Ancora con l’autonomia. “Sì, ancora. Perché lo stato ci trasferisce i soldi del Fondo sanitario nazionale, ma mica possiamo decidere liberamente come utilizzarle. Quel fondo è diviso in silos, ci sono percentuali che devono essere destinate alle singole competenze. Ci imbrigliano, limitano la nostra autonomia sanitaria. Quando noi vogliamo premiare i nostri medici o i nostri infermieri dobbiamo premiarli con i soldi della Sanità, ma con i fondi delle risorse autonome, tipo quella del bollo auto. Ma ci rendiamo conto? Eppure i soldi per premiare i medici ce li avremmo, potremmo premiarli, fare politiche di incentivazione. E invece niente”. 

 

Davide Caparini l’uomo dei soldi e della programmazione, ma anche il camuno leghista doc fino al midollo. “Io sono stato il fondatore della Lega in Val Camonica, che è stato il buen ritiro di Umberto Bossi per tanti anni. Il Comitato Nord? C’è una sola Lega, ed è la Lega del fare. È quella dei nostri bravissimi sindaci, che stanno governando magnificamente. È la Lega del buongoverno, che libera risorse che non erano mai state messe a disposizione, che sblocca cantieri, che fa ripartire la Pedemontana, il raccordo con la Val Trompia, che conclude la Statale 42. La Lega è quella roba lì. Del resto per questo ci siamo candidati: per far sì che il Nord potesse crescere e rimanere la locomotiva d’Italia”.

 

E il Sud? “Abbiamo ampliato il progetto, l’abbiamo fatto più ambizioso, e quindi l’idea dell’autonomia non è solo per il Nord. Essere autonomisti è quella roba lì, volere il meglio per il proprio territorio in una visione unitaria come partito e come sentire comune. Trovo tutto il resto davvero anacronistico”. Passiamo a Letizia Moratti: era sua collega di giunta. “Sì, ma i candidati sono due. Attilio Fontana e Pierfrancesco Majorino. In tutte le elezioni c’è il terzo, il quarto, il quinto e il sesto. C’è sempre chi si candida per visibilità o gloria. Negli ultimi 20 anni ne abbiamo visti parecchi. Parliamo dei due che stanno concorrendo”. Quindi Fontana e Majorino. “Esatto: hanno due filosofie completamente diverse. Fontana è la Lombardia del fare, moderna, del dialogo tra le istituzioni locali. È la regione che si fa portavoce e intermediaria delle istanze a Roma e in Commissione europea. La visione di Majorino invece è mondialista, relativista, per cui l’accoglienza è un obbligo e un dovere a tutti i costi. È una visione per la quale prima vengono gli altri e poi forse i cittadini che sono tenuti a pagare a piè di lista ogni assurda iniziativa, anche la più balzana, di accoglienza, senza aprire bocca.

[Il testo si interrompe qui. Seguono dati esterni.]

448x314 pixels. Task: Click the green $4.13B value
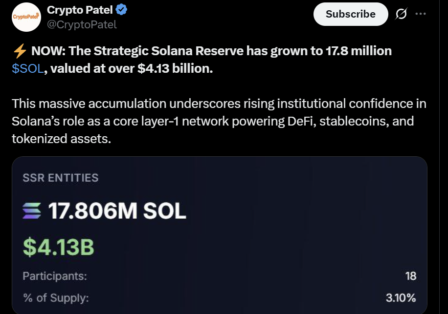click(58, 247)
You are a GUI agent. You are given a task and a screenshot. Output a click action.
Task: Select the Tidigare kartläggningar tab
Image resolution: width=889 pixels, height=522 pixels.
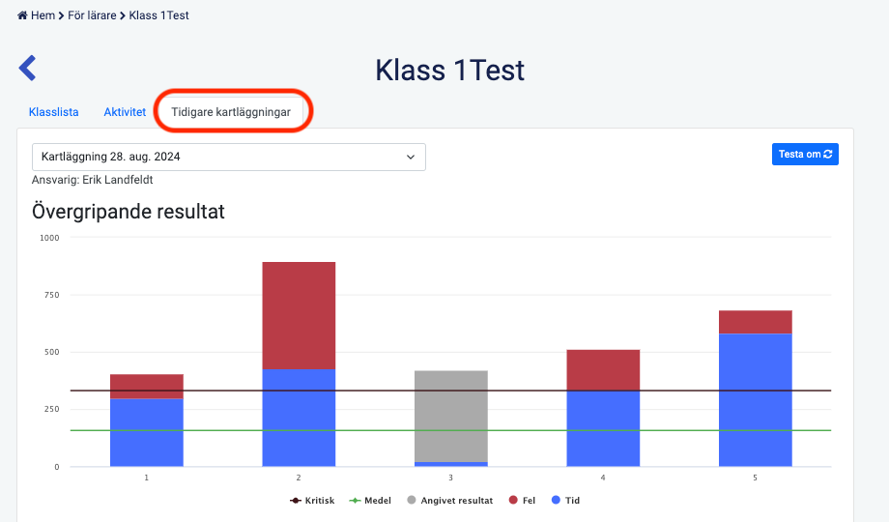click(230, 112)
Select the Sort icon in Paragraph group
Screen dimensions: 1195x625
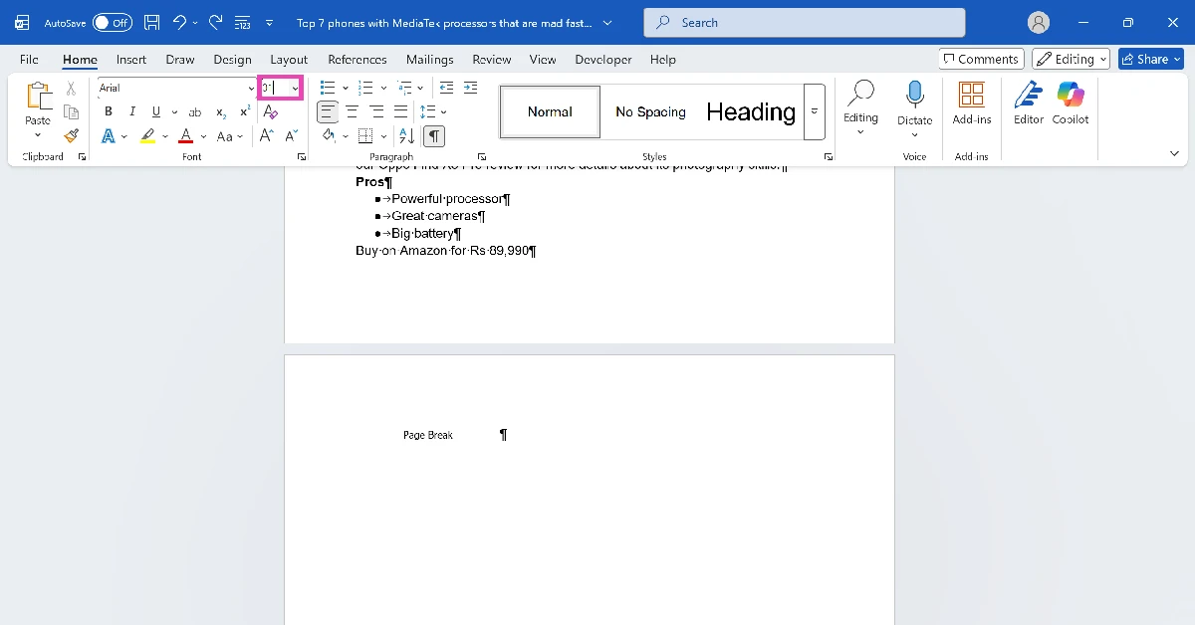coord(404,135)
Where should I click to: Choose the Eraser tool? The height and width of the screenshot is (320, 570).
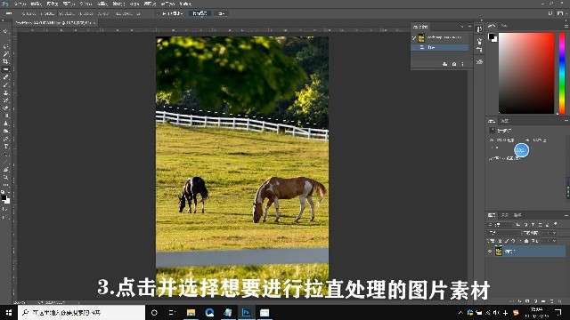point(5,108)
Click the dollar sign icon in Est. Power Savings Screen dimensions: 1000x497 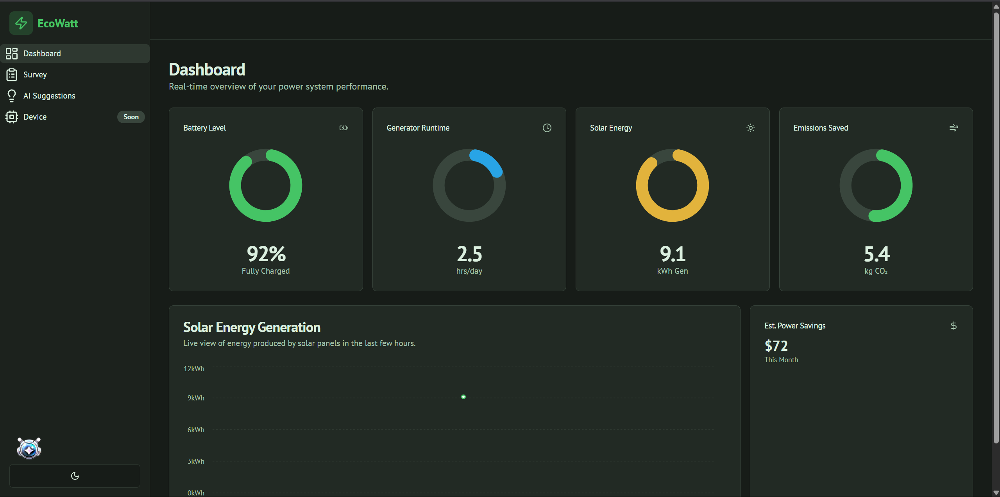(x=953, y=326)
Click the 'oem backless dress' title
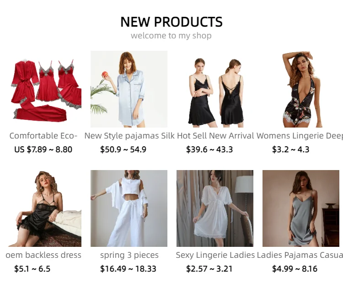 click(x=43, y=255)
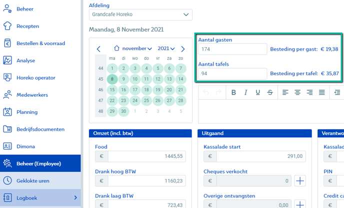The height and width of the screenshot is (208, 344).
Task: Click the Bold formatting icon
Action: [234, 92]
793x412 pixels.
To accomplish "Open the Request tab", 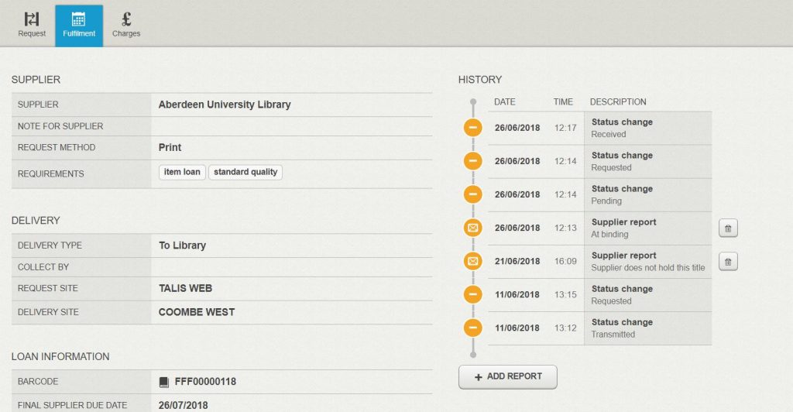I will point(32,25).
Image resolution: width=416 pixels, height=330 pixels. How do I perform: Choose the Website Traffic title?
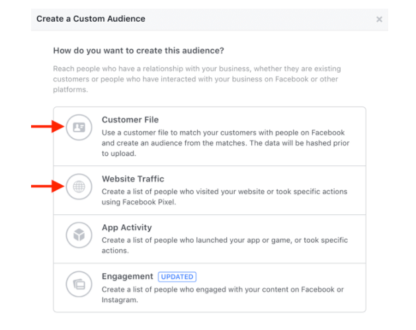click(133, 179)
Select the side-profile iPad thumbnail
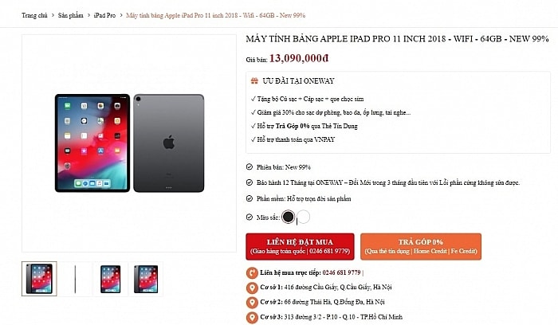The width and height of the screenshot is (558, 325). pyautogui.click(x=75, y=279)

La Lombardia è accogliente da sempre, è terra generosa, ma lo è con regole certe, per chi viene a lavorare, per convivere”.

 

Caparini attacca: “Majorino rappresenta la cultura del no. In Lombardia c’è bisogno di energia e loro sono la politica che dice no a qualunque cosa. Noi l’abbiamo visto all’opera Majorino, a Milano. Brividi”. E Moratti? “Lei l’ha guardata la finale per il terzo e quarto posto ai Mondiali?”. No, in verità. “Ecco, appunto”.